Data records
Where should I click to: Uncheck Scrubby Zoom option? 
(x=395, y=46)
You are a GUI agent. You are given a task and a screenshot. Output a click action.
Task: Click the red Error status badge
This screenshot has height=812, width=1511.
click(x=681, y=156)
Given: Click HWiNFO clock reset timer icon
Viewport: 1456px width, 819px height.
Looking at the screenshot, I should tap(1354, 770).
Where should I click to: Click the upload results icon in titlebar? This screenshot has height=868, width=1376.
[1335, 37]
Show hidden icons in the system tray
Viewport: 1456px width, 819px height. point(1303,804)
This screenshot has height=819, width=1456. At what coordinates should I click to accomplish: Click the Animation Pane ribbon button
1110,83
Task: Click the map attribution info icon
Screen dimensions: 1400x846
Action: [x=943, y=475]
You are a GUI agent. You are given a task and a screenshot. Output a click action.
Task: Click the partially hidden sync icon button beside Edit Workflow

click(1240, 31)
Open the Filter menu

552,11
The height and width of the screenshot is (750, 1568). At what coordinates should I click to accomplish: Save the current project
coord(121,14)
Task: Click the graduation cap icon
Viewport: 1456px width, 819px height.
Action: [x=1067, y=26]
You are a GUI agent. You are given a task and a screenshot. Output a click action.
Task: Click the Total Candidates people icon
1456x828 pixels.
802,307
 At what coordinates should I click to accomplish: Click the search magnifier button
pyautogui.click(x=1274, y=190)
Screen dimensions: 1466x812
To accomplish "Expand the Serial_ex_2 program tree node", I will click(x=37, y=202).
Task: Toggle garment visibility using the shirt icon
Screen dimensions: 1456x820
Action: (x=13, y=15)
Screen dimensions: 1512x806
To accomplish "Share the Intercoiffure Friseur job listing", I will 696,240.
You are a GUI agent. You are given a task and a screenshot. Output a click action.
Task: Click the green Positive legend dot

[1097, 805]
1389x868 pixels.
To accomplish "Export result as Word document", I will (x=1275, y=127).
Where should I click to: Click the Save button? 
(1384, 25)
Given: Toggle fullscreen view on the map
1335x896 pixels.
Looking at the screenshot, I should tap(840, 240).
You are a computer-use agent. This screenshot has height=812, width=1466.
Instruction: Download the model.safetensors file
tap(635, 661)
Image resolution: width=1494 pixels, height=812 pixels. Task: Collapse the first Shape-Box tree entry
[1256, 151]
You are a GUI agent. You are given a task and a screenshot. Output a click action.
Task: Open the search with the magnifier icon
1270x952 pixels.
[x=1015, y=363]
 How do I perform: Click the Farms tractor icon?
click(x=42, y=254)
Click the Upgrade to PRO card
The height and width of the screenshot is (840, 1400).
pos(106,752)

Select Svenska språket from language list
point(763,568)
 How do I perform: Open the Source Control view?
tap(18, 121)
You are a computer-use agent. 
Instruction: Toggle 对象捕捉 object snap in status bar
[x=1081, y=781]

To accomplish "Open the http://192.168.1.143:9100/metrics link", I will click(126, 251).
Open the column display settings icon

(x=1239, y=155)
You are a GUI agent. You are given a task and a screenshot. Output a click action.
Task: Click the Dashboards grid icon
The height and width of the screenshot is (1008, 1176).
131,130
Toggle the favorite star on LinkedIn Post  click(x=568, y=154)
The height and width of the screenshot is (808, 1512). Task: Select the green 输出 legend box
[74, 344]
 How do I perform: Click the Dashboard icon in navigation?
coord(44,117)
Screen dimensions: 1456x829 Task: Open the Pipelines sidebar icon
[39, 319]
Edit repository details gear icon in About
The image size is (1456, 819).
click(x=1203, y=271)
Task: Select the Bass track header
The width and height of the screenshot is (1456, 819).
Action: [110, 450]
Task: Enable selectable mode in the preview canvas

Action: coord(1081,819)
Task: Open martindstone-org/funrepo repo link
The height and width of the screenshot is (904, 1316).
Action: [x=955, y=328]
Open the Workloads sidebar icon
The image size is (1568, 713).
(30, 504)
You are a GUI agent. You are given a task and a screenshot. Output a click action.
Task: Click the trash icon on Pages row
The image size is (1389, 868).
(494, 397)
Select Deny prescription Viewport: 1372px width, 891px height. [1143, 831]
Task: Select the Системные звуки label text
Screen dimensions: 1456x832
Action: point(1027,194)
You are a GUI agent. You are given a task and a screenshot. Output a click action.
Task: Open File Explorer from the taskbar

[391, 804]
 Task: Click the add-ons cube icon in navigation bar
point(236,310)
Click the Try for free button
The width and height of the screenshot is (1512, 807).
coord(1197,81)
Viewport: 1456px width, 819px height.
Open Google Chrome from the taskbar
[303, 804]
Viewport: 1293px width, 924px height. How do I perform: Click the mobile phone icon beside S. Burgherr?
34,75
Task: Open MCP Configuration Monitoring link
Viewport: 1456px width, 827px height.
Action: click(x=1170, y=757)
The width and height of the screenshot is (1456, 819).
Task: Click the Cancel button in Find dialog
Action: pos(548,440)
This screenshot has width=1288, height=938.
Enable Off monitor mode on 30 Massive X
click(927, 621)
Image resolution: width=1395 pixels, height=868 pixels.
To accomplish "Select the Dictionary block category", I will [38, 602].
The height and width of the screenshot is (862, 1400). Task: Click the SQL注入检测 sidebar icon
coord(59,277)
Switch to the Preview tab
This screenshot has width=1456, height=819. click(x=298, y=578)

§ **TASK DESCRIPTION**
Set down every entry exactly as it appears.

§ **RESULT OF THIS EXERCISE**
Where should I click to: Uncheck Scrubby Zoom option? 
(x=395, y=46)
You are a GUI agent. You are given a task and a screenshot. Output a click action.
Task: Click the red Error status badge
This screenshot has height=812, width=1511.
click(x=681, y=156)
Given: Click HWiNFO clock reset timer icon
Viewport: 1456px width, 819px height.
Looking at the screenshot, I should tap(1354, 770).
Where should I click to: Click the upload results icon in titlebar? This screenshot has height=868, width=1376.
[1335, 37]
Show hidden icons in the system tray
Viewport: 1456px width, 819px height. point(1303,804)
This screenshot has height=819, width=1456. At what coordinates should I click to accomplish: Click the Animation Pane ribbon button
1110,83
Task: Click the map attribution info icon
Screen dimensions: 1400x846
Action: [x=943, y=475]
You are a GUI agent. You are given a task and a screenshot. Output a click action.
Task: Click the partially hidden sync icon button beside Edit Workflow

click(1240, 31)
Open the Filter menu

552,11
The height and width of the screenshot is (750, 1568). At what coordinates should I click to accomplish: Save the current project
coord(121,14)
Task: Click the graduation cap icon
Viewport: 1456px width, 819px height.
Action: [x=1067, y=26]
You are a GUI agent. You are given a task and a screenshot. Output a click action.
Task: Click the Total Candidates people icon
1456x828 pixels.
802,307
 At what coordinates should I click to accomplish: Click the search magnifier button
pyautogui.click(x=1274, y=190)
Screen dimensions: 1466x812
To accomplish "Expand the Serial_ex_2 program tree node", I will click(x=37, y=202).
Task: Toggle garment visibility using the shirt icon
Screen dimensions: 1456x820
Action: (x=13, y=15)
Screen dimensions: 1512x806
To accomplish "Share the Intercoiffure Friseur job listing", I will 696,240.
You are a GUI agent. You are given a task and a screenshot. Output a click action.
Task: Click the green Positive legend dot

[1097, 805]
1389x868 pixels.
To accomplish "Export result as Word document", I will (x=1275, y=127).
Where should I click to: Click the Save button? 
(1384, 25)
Given: Toggle fullscreen view on the map
1335x896 pixels.
Looking at the screenshot, I should tap(840, 240).
You are a computer-use agent. This screenshot has height=812, width=1466.
Instruction: Download the model.safetensors file
tap(635, 661)
Image resolution: width=1494 pixels, height=812 pixels. Task: Collapse the first Shape-Box tree entry
[1256, 151]
You are a GUI agent. You are given a task and a screenshot. Output a click action.
Task: Open the search with the magnifier icon
1270x952 pixels.
[x=1015, y=363]
 How do I perform: Click the Farms tractor icon?
click(x=42, y=254)
Click the Upgrade to PRO card
The height and width of the screenshot is (840, 1400).
pos(106,752)

Select Svenska språket from language list
point(763,568)
 How do I perform: Open the Source Control view?
tap(18, 121)
You are a computer-use agent. 
Instruction: Toggle 对象捕捉 object snap in status bar
[x=1081, y=781]

To accomplish "Open the http://192.168.1.143:9100/metrics link", I will click(126, 251).
Open the column display settings icon

(x=1239, y=155)
You are a GUI agent. You are given a task and a screenshot. Output a click action.
Task: Click the Dashboards grid icon
The height and width of the screenshot is (1008, 1176).
131,130
Toggle the favorite star on LinkedIn Post  click(x=568, y=154)
The height and width of the screenshot is (808, 1512). Task: Select the green 输出 legend box
[74, 344]
 How do I perform: Click the Dashboard icon in navigation?
coord(44,117)
Screen dimensions: 1456x829 Task: Open the Pipelines sidebar icon
[39, 319]
Edit repository details gear icon in About
The image size is (1456, 819).
click(x=1203, y=271)
Task: Select the Bass track header
The width and height of the screenshot is (1456, 819).
Action: [110, 450]
Task: Enable selectable mode in the preview canvas

Action: coord(1081,819)
Task: Open martindstone-org/funrepo repo link
The height and width of the screenshot is (904, 1316).
Action: [x=955, y=328]
Open the Workloads sidebar icon
The image size is (1568, 713).
(30, 504)
You are a GUI agent. You are given a task and a screenshot. Output a click action.
Task: Click the trash icon on Pages row
The image size is (1389, 868).
(494, 397)
Select Deny prescription Viewport: 1372px width, 891px height. [1143, 831]
Task: Select the Системные звуки label text
Screen dimensions: 1456x832
Action: point(1027,194)
You are a GUI agent. You are given a task and a screenshot. Output a click action.
Task: Open File Explorer from the taskbar

[391, 804]
 Task: Click the add-ons cube icon in navigation bar
point(236,310)
Click the Try for free button
The width and height of the screenshot is (1512, 807).
coord(1197,81)
Viewport: 1456px width, 819px height.
Open Google Chrome from the taskbar
[303, 804]
Viewport: 1293px width, 924px height. How do I perform: Click the mobile phone icon beside S. Burgherr?
34,75
Task: Open MCP Configuration Monitoring link
Viewport: 1456px width, 827px height.
Action: click(x=1170, y=757)
The width and height of the screenshot is (1456, 819).
Task: Click the Cancel button in Find dialog
Action: pos(548,440)
This screenshot has width=1288, height=938.
Enable Off monitor mode on 30 Massive X
click(927, 621)
Image resolution: width=1395 pixels, height=868 pixels.
To accomplish "Select the Dictionary block category", I will [38, 602].
The height and width of the screenshot is (862, 1400). Task: Click the SQL注入检测 sidebar icon
coord(59,277)
Switch to the Preview tab
This screenshot has width=1456, height=819. click(x=298, y=578)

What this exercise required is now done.